Clin Res Cardiol (2022). https://doi.org/10.1007/s00392-022-02002-5

Sudden Cardiac Death Risk Stratification in Hypertrophic Cardiomyopathy
J. Kölemen1, A. Amr1, F. Sedaghat-Hamedani1, E. Kayvanpour1, J. Haas1, R. Nietsch1, C. Reich1, D. Lehmann1, F. Frese1, H. A. Katus1, N. Frey1, B. Meder1
1Klinik für Innere Med. III, Kardiologie, Angiologie u. Pneumologie, Universitätsklinikum Heidelberg, Heidelberg;
Introduction
Hypertrophic cardiomyopathy (HCM) is one of the leading causes of sudden cardiac death (SCD) in young people. The 2020 AHA/ACC and 2014 ESC HCM guidelines rely on previously identified risk factors to help in the SCD risk stratification. The ESC guidelines recommend the incorporation of the 5-year HCM risk-SCD calculator in the decision making. The AHA/ACC guidelines emphasize the importance of shared decision-making and recommend the consideration of primary prophylactic ICD implantation in patients with one or more SCD risk factors. Genetic results are not directly integrated into the SCD risk stratification methods, although the incidence of malignant arrhythmia is reported to be higher in patients with variants in genes encoding sarcomeric proteins. The aim of this study is to validate current SCD risk prediction methods in a German patient cohort and to investigate the benefit of integrating genetic findings into the mathematical 5-year ESC HCM risk-SCD calculator.
Methods
In a longitudinal, single center study, HCM patients ≥18 years of age, without prior SCD/-equivalent events were recruited.

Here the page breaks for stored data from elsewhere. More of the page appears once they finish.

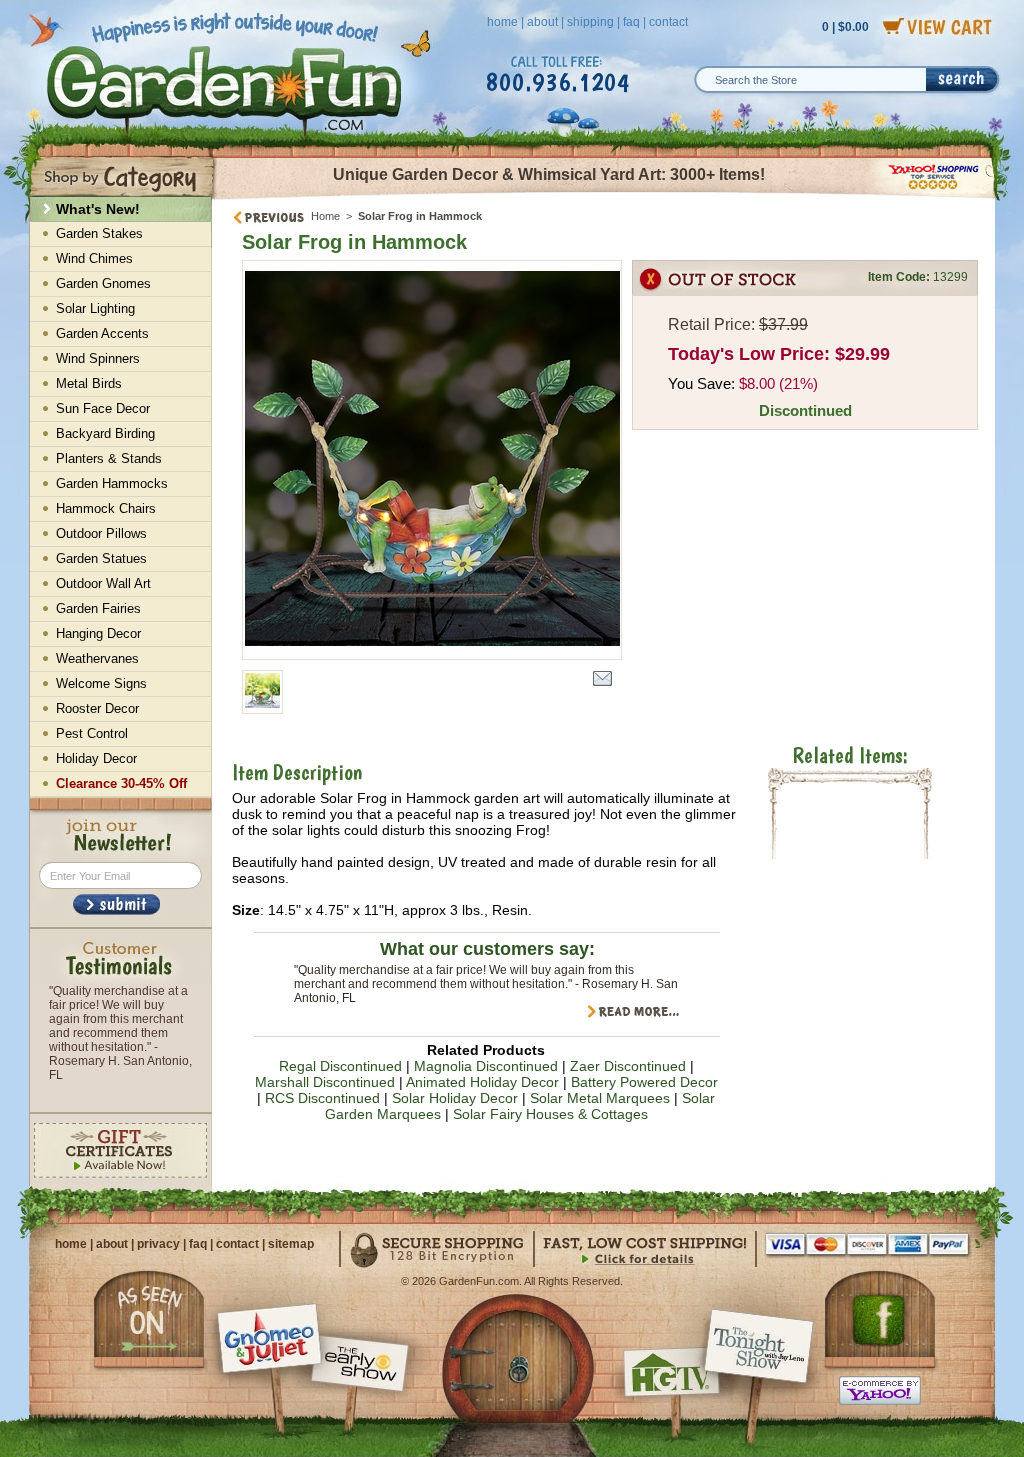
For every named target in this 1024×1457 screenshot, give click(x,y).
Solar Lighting (95, 308)
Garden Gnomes (103, 283)
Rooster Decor (97, 708)
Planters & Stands (109, 458)
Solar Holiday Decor (455, 1098)
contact (668, 22)
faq (631, 22)
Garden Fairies (98, 608)
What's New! (98, 209)
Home (325, 216)
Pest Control (92, 733)
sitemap (291, 1244)
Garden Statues (101, 558)
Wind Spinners (98, 358)
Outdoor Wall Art (103, 583)
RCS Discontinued (322, 1098)
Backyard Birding (105, 433)
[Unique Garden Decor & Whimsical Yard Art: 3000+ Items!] (604, 198)
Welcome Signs (101, 683)
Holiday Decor (96, 758)
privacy (158, 1244)
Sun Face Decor (103, 408)
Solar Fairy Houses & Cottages (550, 1114)
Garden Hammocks (112, 483)
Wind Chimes (94, 258)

The primary end point was defined as SCD or SCD equivalent event within 5 years of baseline evaluation. 5-year SCD-risk estimates and recommendations for ICD implantations, as defined by the ESC and AHA/ACC guidelines, were analyzed for the study cohort. Known multivariate cox proportional hazards analyses were used to integrate genetic findings as an additive SCD risk predictor variable to the ESC HCM risk-SCD calculator. The performances of the SCD risk stratification methods were compared using ROC analysis.
Results
283 patients were included into the cohort and followed for in median 5.77 years (2.92; 8.85). A disease-causing variant was found in 138 (48,8%) patients. 14 (5%) patients reached the SCD endpoint within 5 years after baseline evaluation (5-year incidence 4.9%). The ESC HCM risk-SCD model showed an area-under-the-curve (AUC) of 0.74 (95% CI, 0.68-0.79) with a sensitivity of 0.29 (95% CI, 0.08-0.58) and specificity of 0.89 (95% CI, 0.85-0.92) for risk estimates ≥6%. In comparison, the AHA/ACC HCM SCD risk stratification model showed an AUC of 0.60 (95% CI, 0.54-0.65) with a sensitivity of 0.64 (95% CI, 0.35-0.87) and specificity of 0.55 (95% CI, 0.49-0.61). The genetic findings of all patients were integrated into the modified ESC HCM risk-SCD model. The modified SCD risk model revealed an AUC of 0.76 (95% CI, 0.71-0.81) with a sensitivity of 0.86 (95% CI, 0.57-0.98) and specificity of 0.68 (95% CI, 0.62-0.74) for calculated risk estimates ≥6%. Following guideline recommendations, the number-needed-to-treat (NNT) to prevent 1 SCD event by prophylactic ICD-implantation equals 13 for the ESC model, 28 for the AHA/ACC model and 9 for the modified, genotype-including ESC model. Kaplan-Meier survival analysis shows significantly lower SCD event-free survival for patients with identified disease-causing variants (p<0.05).
Conclusions
The study confirms that the currently recommended SCD risk prediction models provide useful prognostic information that can help in clinical decision making regarding SCD risk stratification. The integration of genetic findings into the current SCD risk stratification methods could be beneficial in identifying a sub-population of HCM patients that do not present with the typical risk-factors for electrical vulnerability and thus could potentially improve current risk stratification methods.